For the last few months, we’ve quietly introduced automatic search pipeline optimization. We call it the Data Gym. The Gym “works out” how to maximize on-site conversions like signups, purchases, revenue, margins, or whatever outcomes our customers are aiming for.
We’re still in the early stages of Data Gym, but results have been incredibly encouraging so far. For example, due to pipeline improvement, one of our customers is on target to see a $6.2 million increase in per annum ROI already… and we're just getting started!
What is it?
Data Gym is an automated framework for generating optimized pipelines that drive higher conversions for our e-commerce customers. Pipelines, introduced in 2020, define a series of steps that sequentially produce a search outcome. For example, a pipeline might include transformations or boosts for certain kinds of data. By changing the order or weight of a pipeline step, you can change search results.
While customers can A/B test pipelines to determine which ones drive the best results, the Data Gym offers optimized results even faster and with less iteration. In fact, it allows new Enterprise customers with limited performance data available to have a very competitive pipeline as soon as they sign up.
Pipeline features are optimised to maximise the similarity in the ranking order metric with optimal ranking derived from the historical data based on Beta scores using ranked-biased overlapping (RBO) metric. In other words, by leveraging historical data, the Data Gym conducts a virtual play within an e-commerce simulation to determine the best outcomes for the customers.
How it works
The data gym leverages the concept of black-box evolutionary optimisation technique called Cross-Entropy method. The distributions of best pipeline parameters are estimated during the optimisation process as well. The pipeline distributions provide invaluable insights into the confidence in the optimised pipeline features.
The Data Gym works in sequence through the pipeline — it looks at each element in the pipeline and searches for the point at which the value is highest and lowest. This sequential, element-wise optimization is a conservative method for determining how to optimize the pipeline. Each feature score in the pipeline is individually optimized.

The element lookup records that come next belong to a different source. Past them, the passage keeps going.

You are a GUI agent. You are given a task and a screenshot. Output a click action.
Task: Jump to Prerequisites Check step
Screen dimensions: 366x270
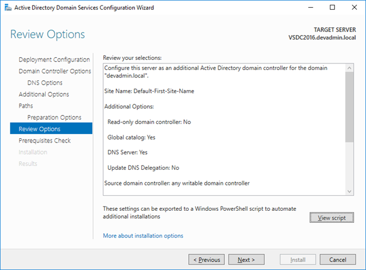(x=45, y=141)
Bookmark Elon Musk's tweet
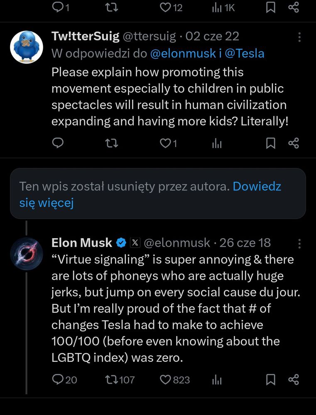Viewport: 316px width, 415px height. (x=271, y=379)
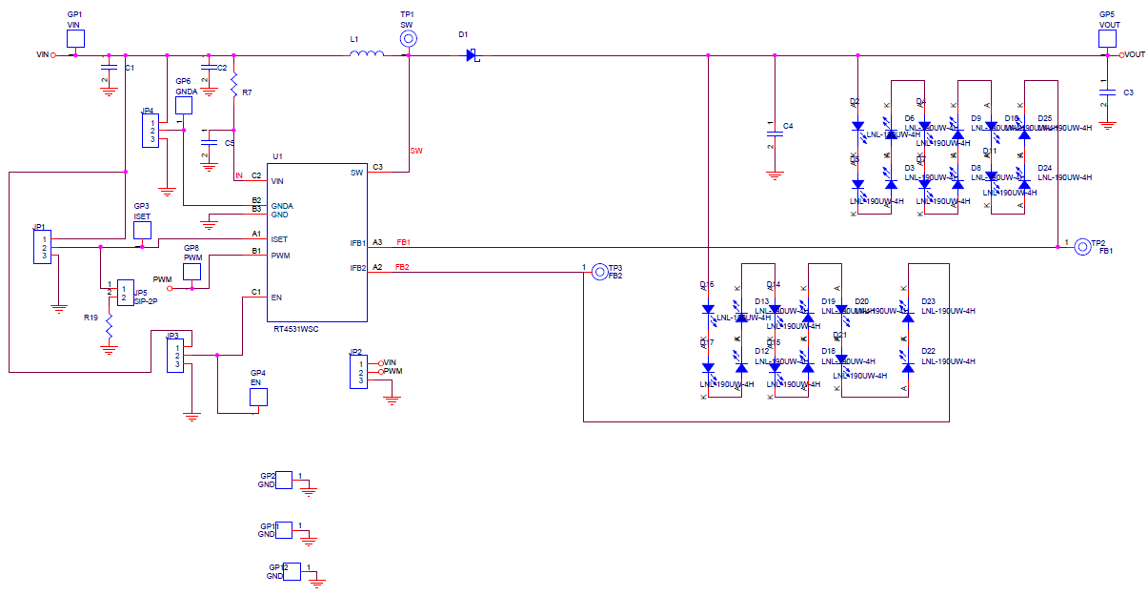The image size is (1148, 595).
Task: Select the TP1 SW test point
Action: 408,38
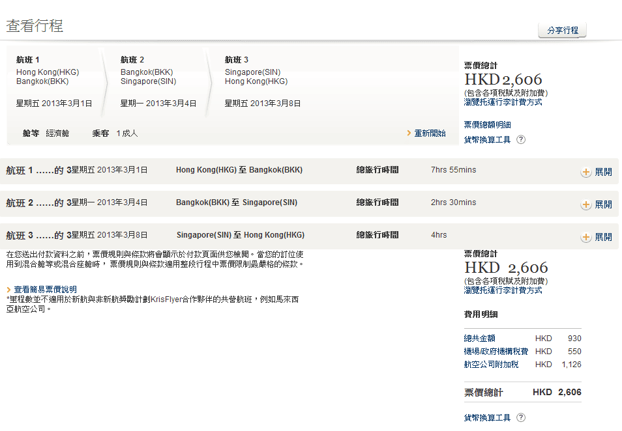The image size is (622, 431).
Task: Select 航班 3 Singapore to Hong Kong step
Action: pos(262,81)
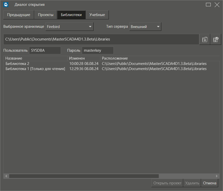Switch to the Предыдущие tab
The image size is (223, 191).
click(x=19, y=15)
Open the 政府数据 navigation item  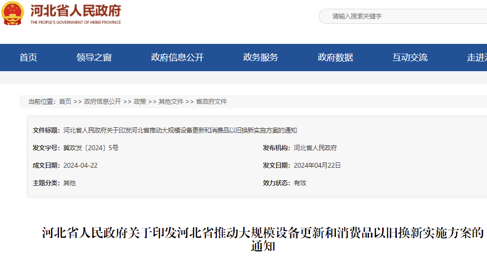[x=335, y=58]

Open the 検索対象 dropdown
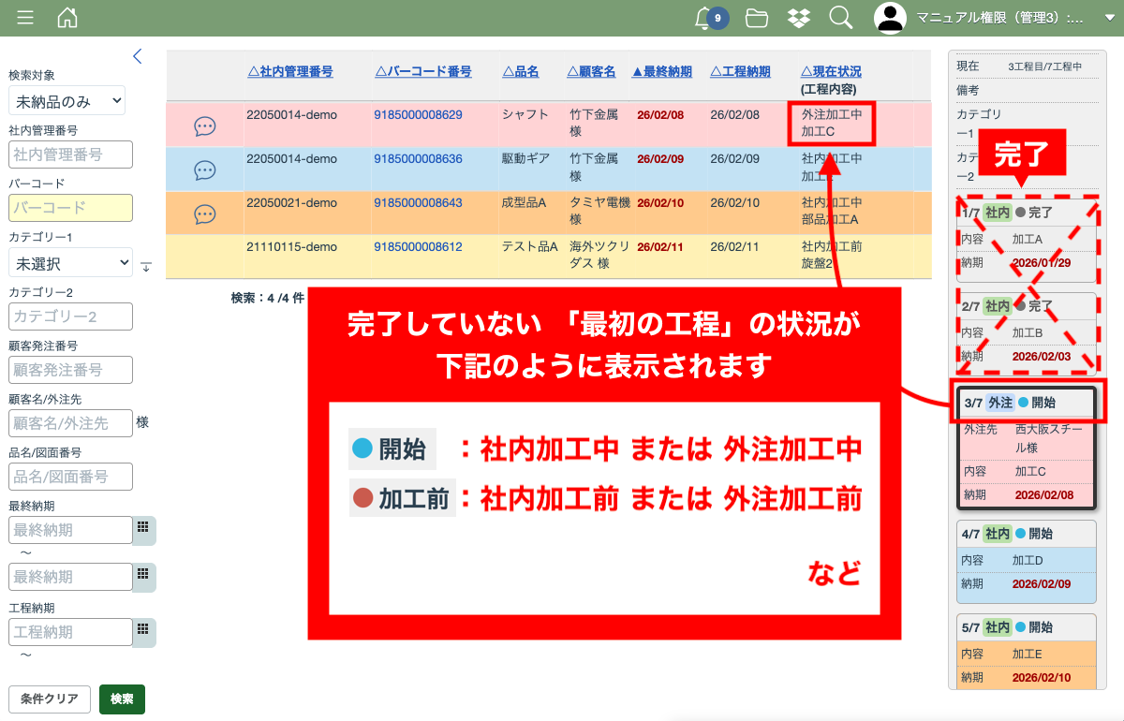pyautogui.click(x=67, y=101)
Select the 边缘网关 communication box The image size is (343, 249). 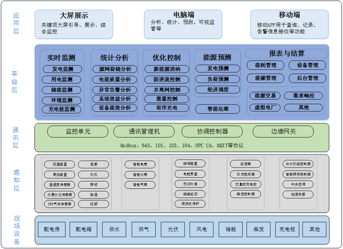[283, 131]
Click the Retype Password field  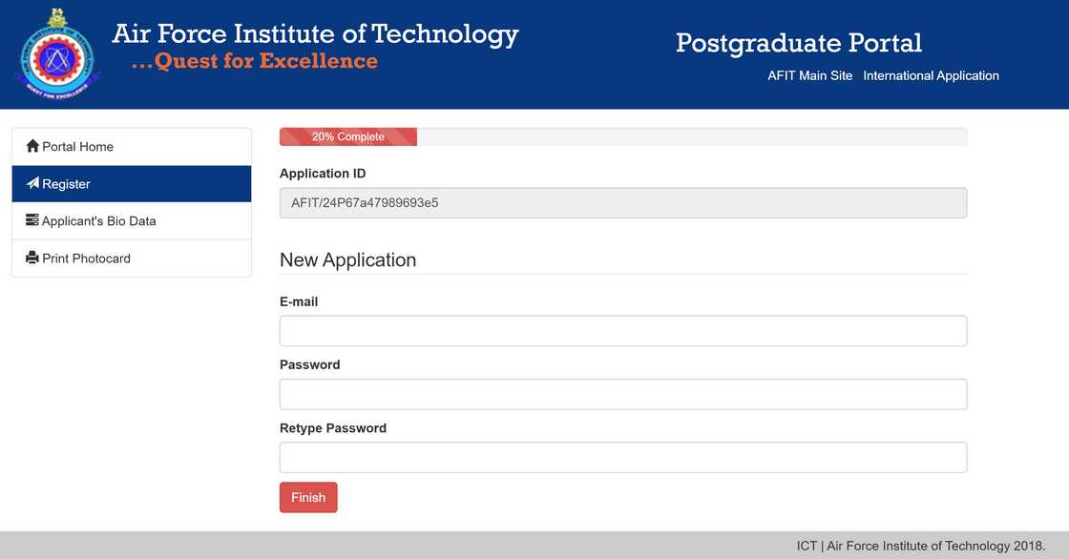[x=622, y=457]
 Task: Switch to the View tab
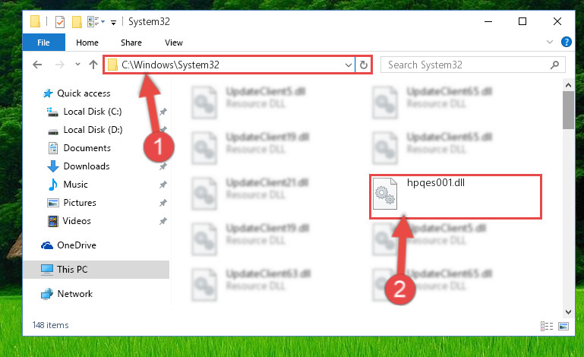pos(174,43)
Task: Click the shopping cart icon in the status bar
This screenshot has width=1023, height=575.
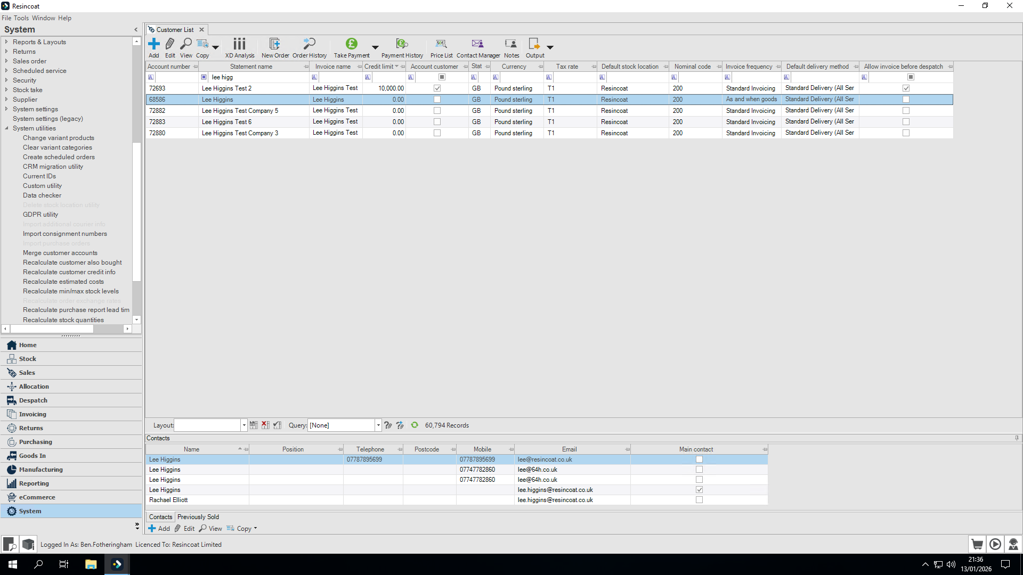Action: 977,544
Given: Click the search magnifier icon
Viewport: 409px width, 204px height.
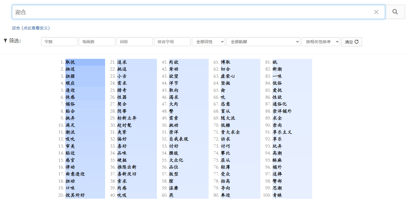Looking at the screenshot, I should point(395,12).

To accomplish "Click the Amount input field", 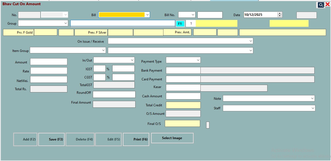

A gradient-based optimizer is also leveraged for finding the local minima. All filters simultaneously search for the optimal feature scores. The Gym uses various other exploration techniques, too. For example, the distributions of feature scores against the best metrics are provided for aggregating the best scores over the episodes. All this is to ensure we’re simulating the optimal pipeline configuration.
Backtesting and validation
Backtesting is a way to determine what would have happened if the pipeline had been configured differently at a point in the past. If the pipeline had X configuration, the outcome would have been Y. For an e-commerce customer, we might use conversion rate as our benchmark. The question the Data Gym is asking is whether the conversion rate would have been better or worse if the pipeline had been optimized differently.
The Data Gym is looking at the thousands of potential outcomes to determine which one is most likely to benefit the customer. But, there’s another step in the process: validating the results.
Validation is critical in the optimization process, and the Data Gym optimizes for the performance data when it regularizes the learning based on queries that are not present in the training dataset. It is essential to optimize for knowns and regularize for unknowns for generalization purposes. Data Gym has complex domain driven algorithms to make this possible.
In addition, the Data Gym continuously learns from historical performance data in time to follow the changing trends in sales. In other words, after launching the new, optimized pipelines, we continue to monitor performance to ensure results are what we would expect.
Although we are still working on adding new features such as a customer front-end, novel feature discovery, and multi-processing via system commands to the Data Gym, its current capabilities brought immediate return of investment to our customers beyond their expectations.